Ship's power blackout cuts wi-fi

23:38, Feb 19 2013
Seabourn Odyssey
Safe in Sound: The Seabourn Odyssey berthed in Picton with up to 400 passengers enjoying the sights

Passengers from a cruise ship that had a power failure in Wellington Harbour on Monday spent yesterday relaxing in Picton.

The 32,438-tonne cruise ship, Seabourn Odyssey, berthed in Picton Harbour with up to 400 passengers yesterday morning.

Passengers made the most of the beautiful weather to relax and the town's free wi-fi to reconnect to the internet after the ship's power briefly failed on Monday morning and passengers complained of it happening again on Monday night.

Passenger Cathy Eggebraten said the initial blackout lasted only a few minutes, but computers on the ship had not been working since a second blackout on Monday night.

The passengers had been told there was a problem with a cable powering the ship's thrusters and this had caused the power blackout on Monday morning.

"There was smoke in one of the lower rooms but everyone was fine, we just lost power for a few minutes.

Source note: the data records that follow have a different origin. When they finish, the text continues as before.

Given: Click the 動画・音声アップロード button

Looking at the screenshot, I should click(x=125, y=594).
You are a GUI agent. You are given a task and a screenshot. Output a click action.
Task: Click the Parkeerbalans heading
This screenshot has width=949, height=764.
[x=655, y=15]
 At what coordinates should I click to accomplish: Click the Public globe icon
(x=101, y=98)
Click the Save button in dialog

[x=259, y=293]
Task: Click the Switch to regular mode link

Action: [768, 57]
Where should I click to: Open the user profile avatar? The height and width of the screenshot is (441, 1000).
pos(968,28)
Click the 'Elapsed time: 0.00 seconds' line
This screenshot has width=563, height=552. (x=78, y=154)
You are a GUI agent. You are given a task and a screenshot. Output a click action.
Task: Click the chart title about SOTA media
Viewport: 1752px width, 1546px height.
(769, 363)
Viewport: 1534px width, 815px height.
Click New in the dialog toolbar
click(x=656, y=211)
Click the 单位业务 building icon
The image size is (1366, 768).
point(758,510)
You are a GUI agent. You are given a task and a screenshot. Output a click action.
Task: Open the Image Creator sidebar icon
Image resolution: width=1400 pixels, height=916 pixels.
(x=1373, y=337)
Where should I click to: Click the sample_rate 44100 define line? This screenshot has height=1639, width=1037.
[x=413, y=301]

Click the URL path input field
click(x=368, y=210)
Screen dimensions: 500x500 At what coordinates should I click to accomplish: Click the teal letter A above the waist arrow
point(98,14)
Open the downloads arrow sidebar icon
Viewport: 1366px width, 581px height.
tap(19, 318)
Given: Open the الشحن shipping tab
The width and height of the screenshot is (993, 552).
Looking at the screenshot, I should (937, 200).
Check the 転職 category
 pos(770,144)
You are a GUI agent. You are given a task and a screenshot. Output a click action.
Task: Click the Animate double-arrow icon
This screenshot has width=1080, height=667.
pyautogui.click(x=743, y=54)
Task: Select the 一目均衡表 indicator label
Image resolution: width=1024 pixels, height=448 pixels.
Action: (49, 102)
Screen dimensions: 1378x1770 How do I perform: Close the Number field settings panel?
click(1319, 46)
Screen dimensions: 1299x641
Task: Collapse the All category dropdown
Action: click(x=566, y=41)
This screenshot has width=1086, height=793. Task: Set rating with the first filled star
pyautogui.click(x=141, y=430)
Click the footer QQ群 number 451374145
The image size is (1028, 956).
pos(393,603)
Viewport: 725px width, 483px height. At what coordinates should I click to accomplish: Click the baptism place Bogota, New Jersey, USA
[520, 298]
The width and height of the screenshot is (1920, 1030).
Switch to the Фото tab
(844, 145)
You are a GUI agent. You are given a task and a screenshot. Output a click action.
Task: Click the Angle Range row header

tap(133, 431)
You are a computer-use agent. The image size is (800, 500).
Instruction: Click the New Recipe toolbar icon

"The captain kept us all informed and told us the ship would be fine - all the engines were working but the tug boat steered us into Wellington."

Mrs Eggebraten and her husband, from Arizona in the United States, were walking to the Picton i-Site to see about winery tours after visiting the Edwin Fox.

"It's very beautiful, very nice. The Edwin Fox was brilliant, it's great to be here just relaxing."

Another passenger said there were no major problems on board but she had been a little nervous during the brief power blackouts.

She planned to use the town's free wi-fi to email her son.

Maritime New Zealand spokesman Steve Rendle said a blackout occurred at 7.18am on Monday when the ship's engineers engaged bow thrusters for berthing.

The ship was towed to its Aotea Quay berth by a CentrePort tug.

Maritime NZ gave approval for the ship to sail for Picton on Monday night after engineers and electricians spent the day on the problem.

The Seabourn Odyssey, owned by the Carnival Corporation shipping line, is the sister ship of the ill-fated Italian liner, Costa Concordia, which ran aground off the coast of Italy last year, killing 32 people.

The shipping line also owns the Carnival Triumph, which lost power on a cruise last week, and the Carnival Splendour, which was crippled by a fire in its engine room in 2010.